Alternative: Install from source

git clone https://github.com/r-uben/deepseek-ocr-cli.git
cd deepseek-ocr-cli
pip install -e .

Quick Start

# Process a single image
deepseek-ocr document.jpg

# Process a PDF
deepseek-ocr paper.pdf

# Process all files in a directory
deepseek-ocr ./documents/ --recursive

# Custom output directory
deepseek-ocr doc.pdf -o ./results/

# Custom prompt
deepseek-ocr form.jpg --prompt "Extract table data in markdown format"

# Extract page images from PDF
deepseek-ocr paper.pdf --extract-images

CLI Options

deepseek-ocr [OPTIONS] INPUT_PATH

Options:
  -o, --output-dir PATH           Output directory for results
  -r, --recursive                 Recursively process directories
  --model TEXT                    Ollama model name (default: deepseek-ocr)
  --prompt TEXT                   Custom prompt for OCR
  --task [convert|ocr|layout|extract|parse]
                                  OCR task type
  --extract-images                Extract and save page images from PDFs
  --no-metadata                   Exclude metadata from output
  --verbose                       Enable verbose output
  --help                          Show this message and exit.

Commands

process (default)

Process documents and images with OCR.

deepseek-ocr process document.pdf
# or simply
deepseek-ocr document.pdf

info

Show system and configuration information.

deepseek-ocr info

Output Format

The CLI generates markdown files with clean, structured output:

---
source: /path/to/document.pdf
processed: 2025-12-01T15:30:00
pages: 3
processing_time: 18.45s
model: deepseek-ocr
backend: ollama
---

## Page 1

[Extracted content from page 1...]

## Page 2

[Extracted content from page 2...]

Output Processing

Automatically applied to all OCR results:

  • HTML tables converted to markdown tables
  • Bounding box annotations removed
  • HTML entities decoded
  • LaTeX math expressions preserved

Performance

Typical performance on Apple Silicon M3 Pro Max:

  • Simple pages: 3-8 seconds per page
  • Dense tables/charts: 15-50 seconds per page
  • Very complex pages: Up to 7 minutes (rare)
  • Average (mixed content): ~20 seconds per page
  • 24-page PDF: ~8-20 minutes

Processing time varies significantly based on content density.

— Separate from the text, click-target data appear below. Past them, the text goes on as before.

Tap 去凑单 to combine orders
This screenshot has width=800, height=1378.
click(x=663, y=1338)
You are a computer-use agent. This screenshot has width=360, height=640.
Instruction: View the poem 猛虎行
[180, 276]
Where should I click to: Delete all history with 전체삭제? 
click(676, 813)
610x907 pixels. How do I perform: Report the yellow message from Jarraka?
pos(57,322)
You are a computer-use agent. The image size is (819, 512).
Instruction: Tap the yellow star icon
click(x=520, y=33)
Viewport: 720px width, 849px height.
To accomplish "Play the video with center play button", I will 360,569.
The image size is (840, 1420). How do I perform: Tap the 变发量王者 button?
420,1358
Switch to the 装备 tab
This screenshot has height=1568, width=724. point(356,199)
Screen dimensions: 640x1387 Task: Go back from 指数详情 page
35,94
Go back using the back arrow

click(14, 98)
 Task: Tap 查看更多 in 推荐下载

Sparse pages process quickly, while dense tables or complex layouts take longer. The tool includes a 10-minute timeout per page to handle extreme cases.

Configuration

Create a .env file to customize settings:

DEEPSEEK_OCR_MODEL_NAME=deepseek-ocr
DEEPSEEK_OCR_OUTPUT_DIR=output
DEEPSEEK_OCR_EXTRACT_IMAGES=false
DEEPSEEK_OCR_INCLUDE_METADATA=true
DEEPSEEK_OCR_LOG_LEVEL=INFO
OLLAMA_URL=http://localhost:11434

Programmatic Usage

from pathlib import Path
from deepseek_ocr import ModelManager, OCRProcessor

model_manager = ModelManager(model_name="deepseek-ocr")
model_manager.load_model()

processor = OCRProcessor(
    model_manager=model_manager,
    output_dir=Path("./results"),
)

result = processor.process_file(Path("document.pdf"))
print(result.output_text)

processor.save_result(result)

model_manager.unload_model()

Troubleshooting

Ollama not running

# Start Ollama
ollama serve

Model not found

# Pull the model
ollama pull deepseek-ocr

Check status

deepseek-ocr info

Development

poetry install

poetry run pytest
poetry run black .
poetry run ruff check .

License

MIT License - see LICENSE for details.

Built With

This tool is built on top of:

  • DeepSeek-OCR - Vision-language model for OCR by DeepSeek AI
  • Ollama - Local LLM runtime for running models efficiently
  • PyMuPDF - PDF processing library
  • Pillow - Image processing library
  • Click - CLI framework
  • Rich - Terminal formatting and progress bars

Project details


Download files

Download the file for your platform. If you're not sure which to choose, learn more about installing packages.

Source Distribution

deepseek_ocr_cli-0.2.0.tar.gz (13.5 kB view details)

Uploaded Source

Built Distribution

If you're not sure about the file name format, learn more about wheel file names.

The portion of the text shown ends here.